![]() |
A Balancing Act
1 Attachment(s)
I have been running a lot of [I]Prime95[/I] recently. I was not fond of running that with [I]mfaktc[/I]. So, I did a video card swap with my older HP. The HP could not handle the 1080 running at its factory defaults. So, I am using [I]MSI AfterBurner[/I] to under-clock it.
At the factory defaults, I would get a hard reset after a few seconds. I throttled it back to 65%. At this setting, the temperature is staying around 60°C. It is still running above 900 GHz-Days/Day. Another concern about heat is the yellow and black power adapter plug. The wire is too thin for this. It is warm to the touch, bot now where near what I would consider hot. I increased the speed of the case fan to adjust. It is high capacity and moves a lot of air. The thing about this HP is that I can give it a job, turn the monitor off, and let it run for days, or even weeks, without looking at it. In this setup, I will check it a few times a day, maybe. After I looked at the attached photo, I saw that I need to do a [U]lot[/U] of cleaning. This brown dust gets into everything. |
Just running a vacuum cleaner over it may not be enough. I've recently had one system crashing because of dust and fluff built up under the fan clogging the heat sink. I had to scrape the fluff with a straightened out paperclip to get it loose enough for the vacuum cleaner to suck it out.
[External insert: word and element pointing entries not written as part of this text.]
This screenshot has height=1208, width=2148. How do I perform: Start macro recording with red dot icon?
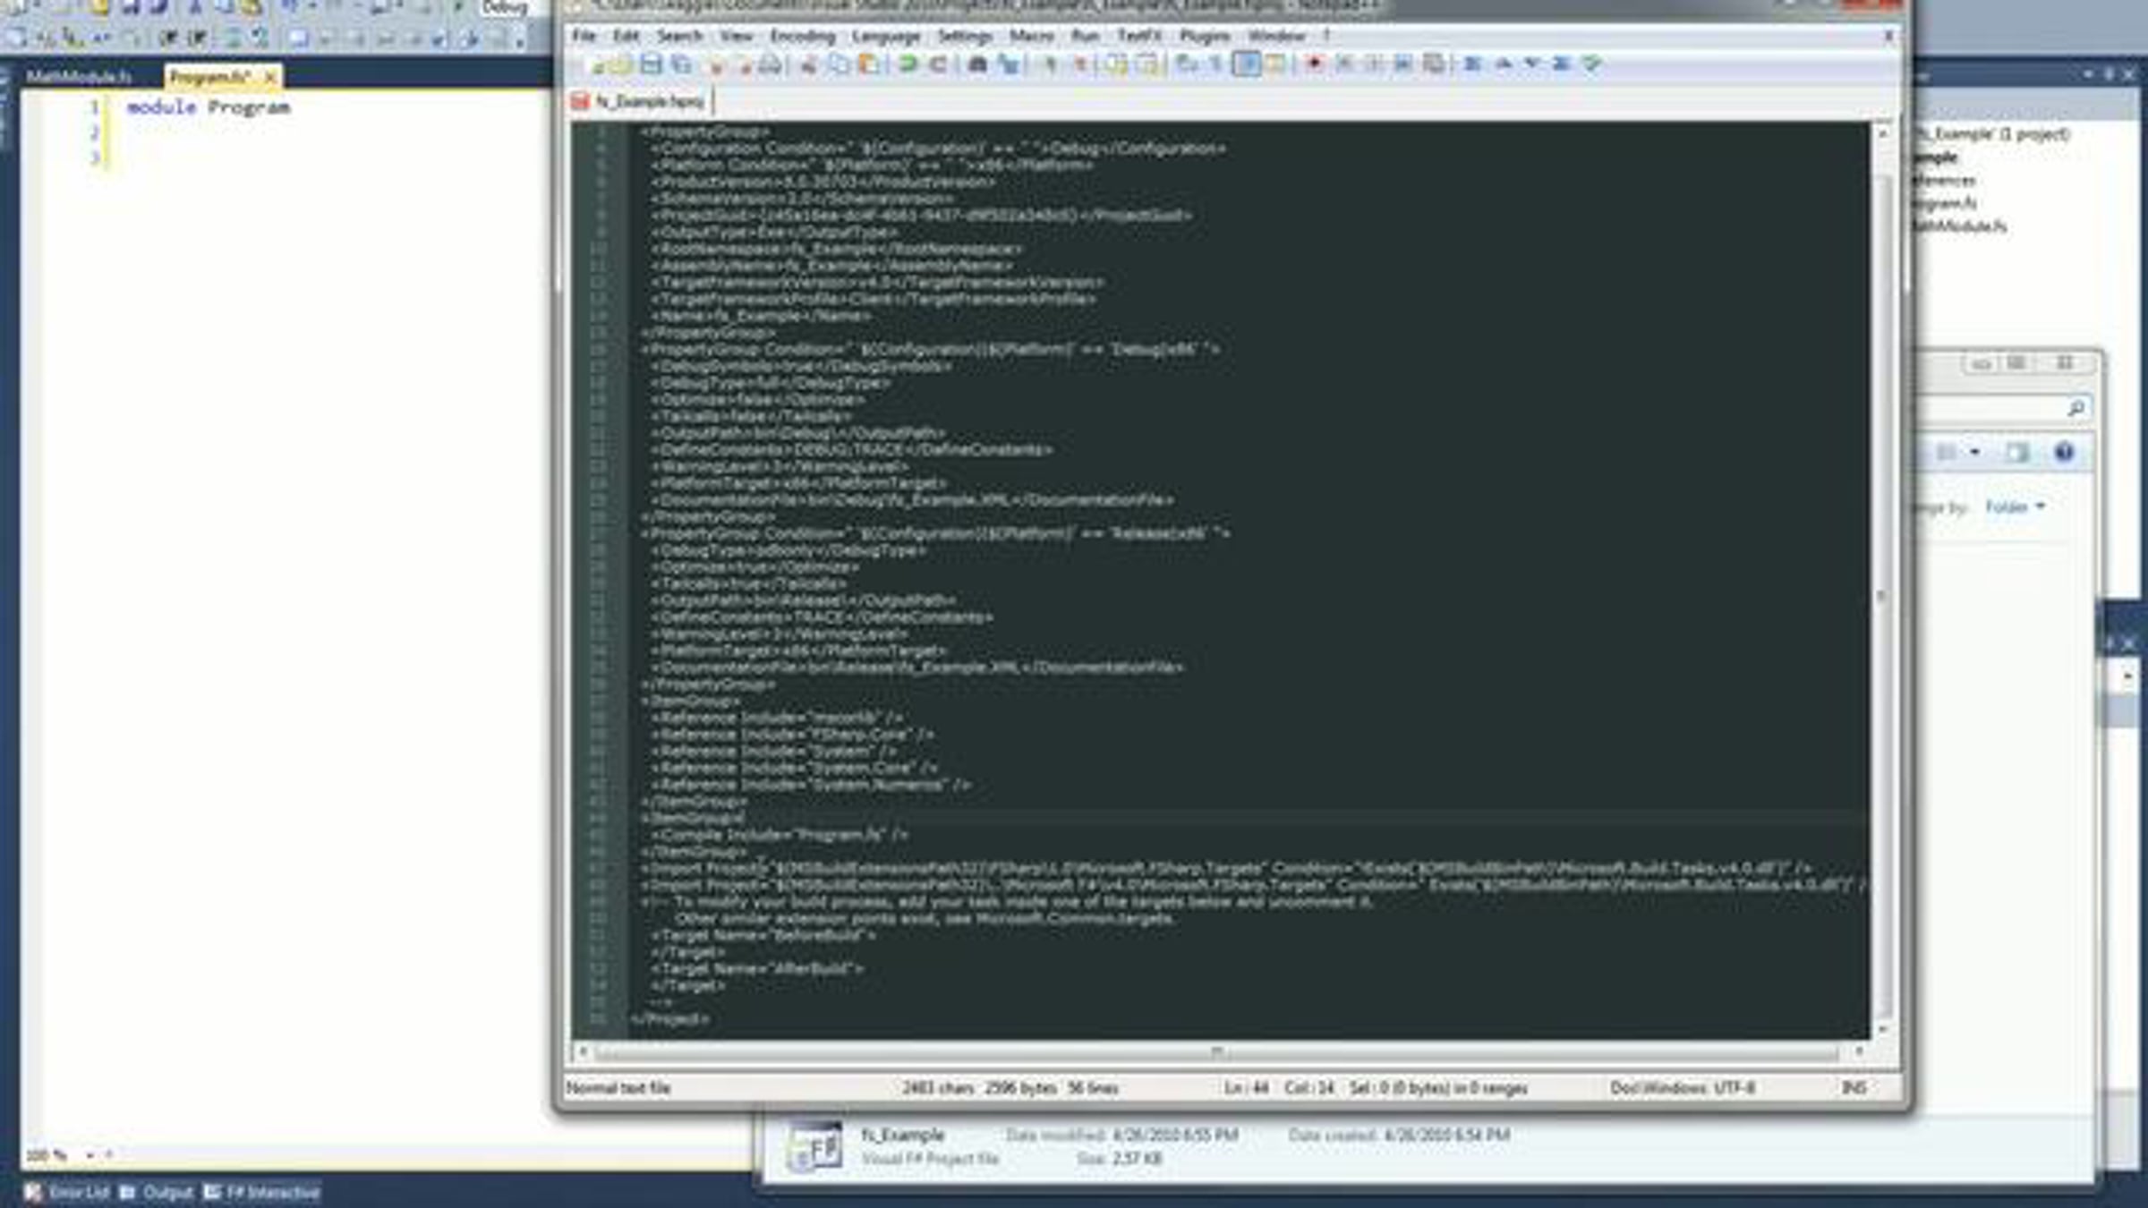point(1314,64)
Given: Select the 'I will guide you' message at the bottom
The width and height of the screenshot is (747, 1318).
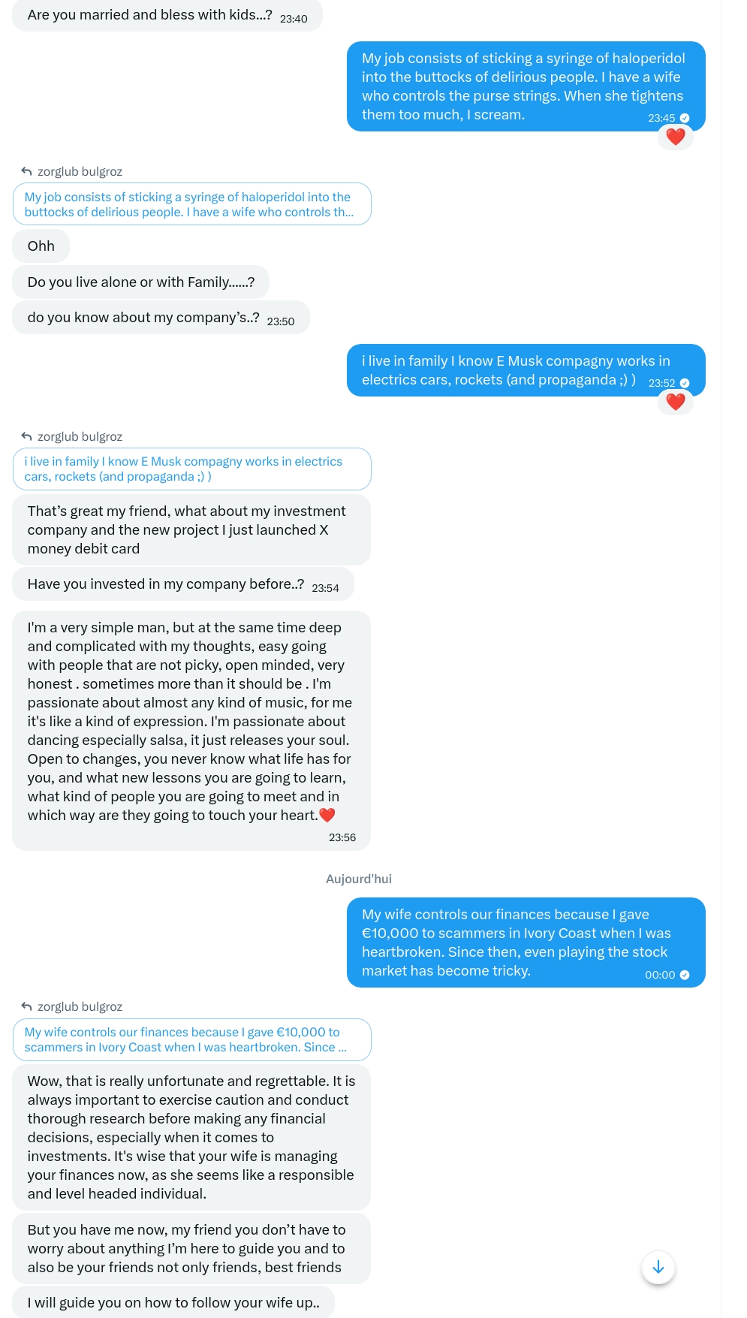Looking at the screenshot, I should (173, 1302).
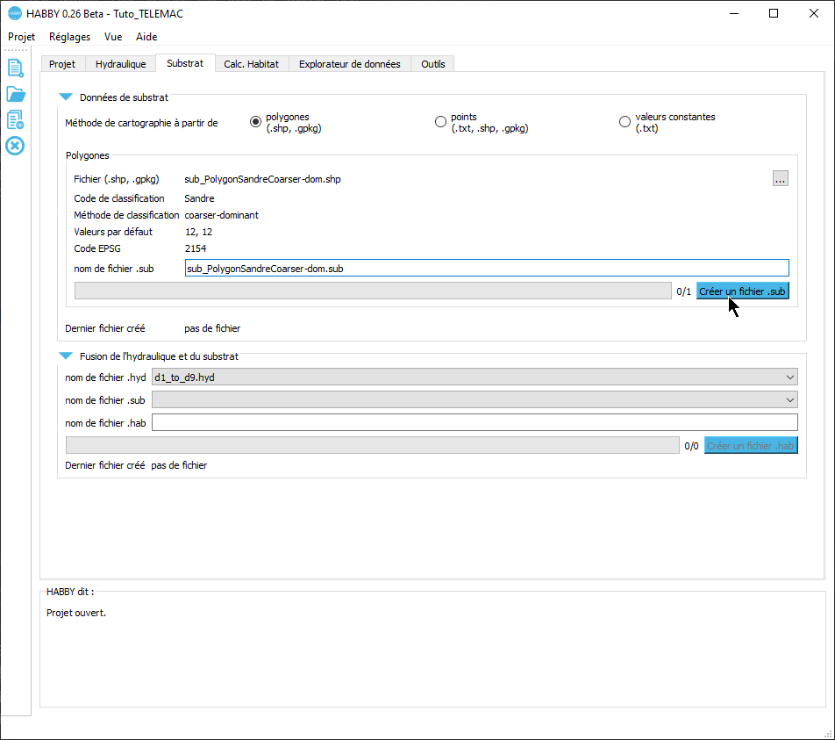Open the Réglages menu
The image size is (835, 740).
pos(69,37)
It would have been easier if I could have taken the fan off the heat sink so I could get at the fluff. Chris |
mfaktc uses 4620 classes = 2 × (2×3×5×7×11)
Why not add × 13 ? Wouldn't it filter even better that way? |
[QUOTE=GP2;503795]mfaktc uses 4620 classes = 2 × (2×3×5×7×11)
Why not add × 13 ? Wouldn't it filter even better that way?[/QUOTE] Yes, but there will be even more overhead in handling those residue classes, too. Ofc the overhead could be reduced in some places but it isn't really worth doing so. Oliver |
[QUOTE=chris2be8;503790]Just running a vacuum cleaner over it may not be enough. I've recently had one system crashing because of dust and fluff built up under the fan clogging the heat sink. I had to scrape the fluff with a straightened out paperclip to get it loose enough for the vacuum cleaner to suck it out.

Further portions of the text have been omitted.